DOCUMENTO DE ORIGEM |
****************

Nível de esquilidade: baixo (lá está, não é suficientemente selvagem para que os esquilos se sintam à vontade)

Nível de avicidade: moderado (em contrapartida, o enorme lago gera grande felicidade para tudo o que e pato)

Nível de pombaria: elevado (er... é um parque, há pessoas potenciais portadoras de bolachas/pão, é claro que há pombos)

Nível de bambicidade: mínimo (não se verifica :( . Veados é coisa inexistente neste parque. O Henrique VIII deve tê-los caçado todos)



S.

quarta-feira, 23 de março de 2011

This is why...

I love my mum :)



As duas coisas comestíveis que fazem mais falta cá em Londres: bacalhau como deve ser e atum como deve ser. Porque o bacalhau de cá não é seco e salgado, é e sabe a vulgo peixe, e o atum não é nada de jeito porque não é conservado em azeite como o português mas sim em água, óleo de girassol ou brine (que ainda não me dei ao trabalho de ir ver qual a tradução mas que é igualmente sem-sabor). Por isso é sempre com alegria que recebo estes miminhos maternais e com um sorriso que encho o lava-loiça para o ritual do demolhar do bacalhau :) (3 dias de molho, trocar a água duas vezes ao dia)

****************

Dados armazenados:
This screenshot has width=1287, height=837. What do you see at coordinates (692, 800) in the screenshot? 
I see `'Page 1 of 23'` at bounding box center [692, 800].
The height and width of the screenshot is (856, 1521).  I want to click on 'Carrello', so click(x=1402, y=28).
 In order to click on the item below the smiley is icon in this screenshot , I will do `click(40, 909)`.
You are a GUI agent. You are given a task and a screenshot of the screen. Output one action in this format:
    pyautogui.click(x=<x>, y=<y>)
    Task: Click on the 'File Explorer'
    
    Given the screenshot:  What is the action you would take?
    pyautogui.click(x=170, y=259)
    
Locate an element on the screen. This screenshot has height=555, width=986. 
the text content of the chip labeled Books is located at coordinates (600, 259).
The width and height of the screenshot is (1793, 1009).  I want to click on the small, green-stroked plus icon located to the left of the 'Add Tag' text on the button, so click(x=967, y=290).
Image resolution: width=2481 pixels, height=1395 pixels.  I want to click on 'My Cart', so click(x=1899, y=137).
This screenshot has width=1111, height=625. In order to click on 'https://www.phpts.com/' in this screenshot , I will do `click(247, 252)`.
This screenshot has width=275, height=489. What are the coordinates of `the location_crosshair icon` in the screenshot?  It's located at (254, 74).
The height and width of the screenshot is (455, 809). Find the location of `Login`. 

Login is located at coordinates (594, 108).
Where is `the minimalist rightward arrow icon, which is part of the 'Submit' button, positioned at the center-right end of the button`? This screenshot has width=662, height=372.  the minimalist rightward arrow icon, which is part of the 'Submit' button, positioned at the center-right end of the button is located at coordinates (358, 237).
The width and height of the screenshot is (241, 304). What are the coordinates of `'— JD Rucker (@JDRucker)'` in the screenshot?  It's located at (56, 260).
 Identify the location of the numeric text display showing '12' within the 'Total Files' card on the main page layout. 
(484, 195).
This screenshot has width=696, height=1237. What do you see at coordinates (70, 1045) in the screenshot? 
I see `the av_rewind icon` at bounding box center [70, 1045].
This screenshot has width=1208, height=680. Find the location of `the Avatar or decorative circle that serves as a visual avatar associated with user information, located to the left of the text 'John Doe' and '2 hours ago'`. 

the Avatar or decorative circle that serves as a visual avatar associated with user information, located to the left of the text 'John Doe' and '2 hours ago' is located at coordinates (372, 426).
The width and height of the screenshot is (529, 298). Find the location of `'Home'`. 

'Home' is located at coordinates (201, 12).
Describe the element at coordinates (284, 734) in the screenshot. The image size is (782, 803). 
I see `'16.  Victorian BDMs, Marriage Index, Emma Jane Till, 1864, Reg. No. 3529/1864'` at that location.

****************

TAREFAS |
A. Transcreva sem alterações o trecho da listagem que vai do seu início até à linha que contém "The width and height of the screenshot is (1793, 1009).", incluindo ambas as extremidades.
B. Escreva a continuação do texto sobre o parque e o bacalhau a partir do ponto em que termina.
O texto sobre o parque e o bacalhau não tem qualquer relação com a listagem.

RESPOSTAS |
A.
This screenshot has width=1287, height=837. What do you see at coordinates (692, 800) in the screenshot? 
I see `'Page 1 of 23'` at bounding box center [692, 800].
The height and width of the screenshot is (856, 1521).  I want to click on 'Carrello', so click(x=1402, y=28).
 In order to click on the item below the smiley is icon in this screenshot , I will do `click(40, 909)`.
You are a GUI agent. You are given a task and a screenshot of the screen. Output one action in this format:
    pyautogui.click(x=<x>, y=<y>)
    Task: Click on the 'File Explorer'
    
    Given the screenshot:  What is the action you would take?
    pyautogui.click(x=170, y=259)
    
Locate an element on the screen. This screenshot has height=555, width=986. 
the text content of the chip labeled Books is located at coordinates (600, 259).
The width and height of the screenshot is (1793, 1009).  I want to click on the small, green-stroked plus icon located to the left of the 'Add Tag' text on the button, so click(x=967, y=290).

B.
p.s. - está um dia maravilhoso hoje! Pela primeira vez vejo pessoas de manga curta na rua e está realmente calor! Uns primaveris 17 graus x)



S.

segunda-feira, 21 de março de 2011

quarta-feira, 16 de março de 2011

6 meses

Entretanto passei a marca dos 6 meses em Londres e não me dei conta.

O humor não tem sido dos melhores. A duas semanas do fim das aulas a ansiedade sobre o meu futuro aperta. Porque fica tudo em aberto. E porque o facto de não ter emprego irá tornar-se insustentável para mim nessa altura. Tenho horror à inação, à inutilidade, ao vazio. Porque já os experimentei e são o pior estado mental possível. Anseio a sentir-me prestável, a ver o meu trabalho reconhecido, a pôr em prática o potencial que sei possuir. E quero ganhar dinheiro. Não vou ser hipócrita e negá-lo. A lista dos e-mails enviados cresce sem correlação positiva com o número de convites para entrevista. Alguns dirão: 'Bem-vinda ao mundo dos crescidos, Sara.' E têm eles razão.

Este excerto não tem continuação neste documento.